Abstract
Approximately one in five breast cancer patients exhibits triple negative tumors that are characterized by the lack of estrogen receptor (ER), progesterone receptor and HER2. While ER and HER2 positive tumors are responsive respectively to ER antagonists and anti-HER2 antibodies, triple negative breast cancer (TNBC) tumors do not benefit from any of these therapies. As a result, it is imperative to search for alternative treatments for this subtype. Since synthetic cannbinoids has been shown to possess anticancer effects in a number of other cancer types, we therefore hypothesize that synthetic cannabinoids also have anticancer effects against TNBC tumors. The current study focused on the anticancer potential against TNBC of two synthetic cannabinoids, WIN55,212-2 and JWH-133. In vitro cytotoxicity assessment demonstrated that WIN55,212-2 inhibited the proliferation in vitro of MDA-MB-231 and MDA-MB-468 TNBC cells in a dose-dependent and time-dependent manner; whereas JWH-133 showed no significant cytotoxicity up to 30 µM in MDA-MB-231 and 10 µM in MDA-MB-468 cells. Flow cytometry experiments demonstrated that treatment with WIN55,212-2 (6 µM) for 24 h, 36 h and 48 h significantly increased the proportion of MDA-MB-231 and MDA-MB-468 cells in G1 phase.
In vivo, mice bearing MDA-MB-468 xenografts and treated with WIN55,212-2 (25 µg/day i.p. for 10 weeks) showed a significant 76% reduction in tumour volume compared to vehicle treated mice, and this effect was reversed by 60% by co-treatment with CB2 antagonist AM630. In contrast, JWH-133 (25 µg/day i.p. for 10 weeks) increased tumor volume by 166% compared to vehicle treated mice and this acceleration effect was abolished by co-treatment of AM630. Toxicity profiling studies showed that mice remained healthy after long-term treatment with either WIN55,212-2 or JWH-133 confirmed by no significant change in body weight or major organ weight, and normal plasma ALT levels for each treatment group.

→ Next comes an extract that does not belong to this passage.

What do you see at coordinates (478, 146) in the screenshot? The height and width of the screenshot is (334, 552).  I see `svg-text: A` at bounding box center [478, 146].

Assessment of receptor expression status demonstrated the presence of both CB1 and CB2 cannabinoid receptors in MDA-MB-468 xenografts. Importantly, WIN55,212-2 treatment significantly downregulated the expression of both CB1 and CB2 receptors while tended to downregulate EGFR expression. JWH-133 treatment on the other hand was associated with a tendency to activate EGFR. Furthermore, the current study demonstrated for the first time that WIN55,212-2 treatment activated p38 MAPK and inhibited NF-κB expression in the TNBC tumors; whereas JWH-133 treatment tended to activate the survival Akt and β-catenin pathways and the inhibition of p27. The results strongly suggest the diversity in biological effects and complexity in molecular mechanisms of different cannabinnoids, and that a re-consideration on the use of cannabinoids in cancer patients might be needed.